Remifentanil should not be admixed with Lactated Ringer's Injection or Lactated Ringer's and glucose 50 mg/ml (5 %) solution for injection.

Remifentanil should not be mixed with propofol in the same intravenous admixture solution. For compatibility when given into a running i.v. catheter, please see section 6.6.

Administration of Remifentanil into the same intravenous line with blood/serum/plasma is not recommended as non-specific esterase in blood products may lead to the hydrolysis of remifentanil to its inactive metabolite.

Remifentanil should not be mixed with other therapeutic medicinal products prior to administration.

2 years

After reconstitution/dilution:

Chemical and physical in-use stability has been demonstrated for 24 hours at 25°C.

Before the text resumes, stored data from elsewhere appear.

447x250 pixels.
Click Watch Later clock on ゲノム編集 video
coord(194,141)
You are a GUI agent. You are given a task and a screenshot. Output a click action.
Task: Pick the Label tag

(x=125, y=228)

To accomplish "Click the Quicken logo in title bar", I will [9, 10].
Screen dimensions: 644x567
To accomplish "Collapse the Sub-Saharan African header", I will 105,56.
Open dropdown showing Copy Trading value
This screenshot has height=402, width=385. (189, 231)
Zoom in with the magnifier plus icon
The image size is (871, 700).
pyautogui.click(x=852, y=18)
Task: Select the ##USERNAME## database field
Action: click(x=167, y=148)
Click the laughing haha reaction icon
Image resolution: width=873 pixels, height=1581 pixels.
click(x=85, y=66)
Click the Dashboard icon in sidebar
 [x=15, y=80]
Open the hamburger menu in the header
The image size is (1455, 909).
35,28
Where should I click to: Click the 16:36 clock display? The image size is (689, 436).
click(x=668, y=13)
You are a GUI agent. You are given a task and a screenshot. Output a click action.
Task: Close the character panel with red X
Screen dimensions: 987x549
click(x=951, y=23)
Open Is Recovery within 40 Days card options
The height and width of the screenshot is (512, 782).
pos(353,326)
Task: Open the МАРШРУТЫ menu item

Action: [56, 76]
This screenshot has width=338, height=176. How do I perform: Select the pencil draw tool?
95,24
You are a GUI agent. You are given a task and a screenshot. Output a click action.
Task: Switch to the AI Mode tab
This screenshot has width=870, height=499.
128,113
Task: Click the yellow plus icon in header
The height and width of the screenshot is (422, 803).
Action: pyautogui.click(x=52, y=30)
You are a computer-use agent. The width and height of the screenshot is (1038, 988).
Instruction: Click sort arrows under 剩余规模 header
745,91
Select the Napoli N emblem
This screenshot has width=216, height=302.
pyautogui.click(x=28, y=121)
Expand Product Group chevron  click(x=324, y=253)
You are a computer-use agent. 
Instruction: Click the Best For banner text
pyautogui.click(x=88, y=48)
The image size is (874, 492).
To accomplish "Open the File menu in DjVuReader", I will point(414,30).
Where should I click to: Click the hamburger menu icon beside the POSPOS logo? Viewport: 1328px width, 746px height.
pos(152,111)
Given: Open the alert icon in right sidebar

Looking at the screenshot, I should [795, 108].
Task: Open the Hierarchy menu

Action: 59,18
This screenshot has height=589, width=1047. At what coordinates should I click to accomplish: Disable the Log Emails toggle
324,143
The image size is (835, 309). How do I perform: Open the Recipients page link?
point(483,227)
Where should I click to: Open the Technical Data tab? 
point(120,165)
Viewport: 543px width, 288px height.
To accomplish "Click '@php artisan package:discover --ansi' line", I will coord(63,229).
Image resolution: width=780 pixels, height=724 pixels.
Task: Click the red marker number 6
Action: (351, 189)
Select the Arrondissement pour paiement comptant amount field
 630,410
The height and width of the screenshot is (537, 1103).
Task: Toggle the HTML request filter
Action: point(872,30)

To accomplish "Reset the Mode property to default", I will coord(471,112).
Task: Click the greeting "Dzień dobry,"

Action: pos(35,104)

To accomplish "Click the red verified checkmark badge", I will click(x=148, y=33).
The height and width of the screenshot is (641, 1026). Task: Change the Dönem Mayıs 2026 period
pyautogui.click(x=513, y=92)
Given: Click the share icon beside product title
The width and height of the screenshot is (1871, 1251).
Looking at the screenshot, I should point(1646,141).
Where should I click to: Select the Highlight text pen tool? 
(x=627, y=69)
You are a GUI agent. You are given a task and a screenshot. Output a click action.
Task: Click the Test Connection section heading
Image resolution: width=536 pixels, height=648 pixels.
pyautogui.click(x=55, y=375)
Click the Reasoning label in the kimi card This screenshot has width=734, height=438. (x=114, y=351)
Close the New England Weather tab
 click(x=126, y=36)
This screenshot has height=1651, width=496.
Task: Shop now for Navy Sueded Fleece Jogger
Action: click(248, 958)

From a microbiological point of view, the medicinal product should be used immediately. If not used immediately, in-use storage times and conditions prior to use are the responsibility of the user and would normally not be longer than 24 hours at 2 to 8°C, unless reconstitution has taken place in controlled and validated aseptic conditions.

Do not store above 25°C.

For storage conditions after reconstitution/dilution of the medicinal product, see section 6.3.

4 ml vial of colourless type I glass with bromobutyl rubber stopper and cap

Pack size: 5 vials per pack

Not all pack sizes may be marketed

Reconstitution:

Remifentanil should be prepared for intravenous use by adding the appropriate volume (as stated in the table below) of one of the below listed diluents to give a reconstituted solution with a concentration of approximately 1mg/ml.

Shake until completely dissolved. The reconstituted solution should be clear, colourless and free of visible particles.

Further Dilution:

After reconstitution, Remifentanil must not be used without further dilution to concentrations of 20 to 250 micrograms/ml with one of the injection solutions listed below (50 micrograms/ml is the recommended dilution for adults and 20 to 25 micrograms/ml for paediatric patients aged 1 year and over).

For target-controlled infusion (TCI) the recommended dilution of Remifentanil is 20 to 50 micrograms/ml.

The dilution is dependent upon the technical capability of the infusion device and the anticipated requirements of the patient.

One of the following solutions should be used for dilution:

• Water for Injections

• Glucose 50 mg/ml (5 %) solution for injection

• Glucose 50 mg/ml (5 %) solution for injection and sodium chloride 9 mg/ml (0.9 %) solution for injection

• Sodium chloride 9 mg/ml (0.9 %) solution for injection

• Sodium chloride 4.5 mg/ml (0.45 %) solution for injection

The following intravenous fluids may also be used when administered into a running IV catheter:

• Lactated Ringer's Injection

• Lactated Ringer's and glucose 50 mg/ml (5 %) solution for injection

Remifentanil is compatible with propofol when administered into a running IV catheter.

No other diluents should be used.

The solution is to be inspected visually for particulate matter prior to administration. The solution should only be used if the solution is clear and free from particles.

Ideally, intravenous infusions of Remifentanil should be prepared at the time of administration (see section 6.3).

The content of the vial is for single use only.

Any unused product or waste material should be disposed of in accordance with local requirements.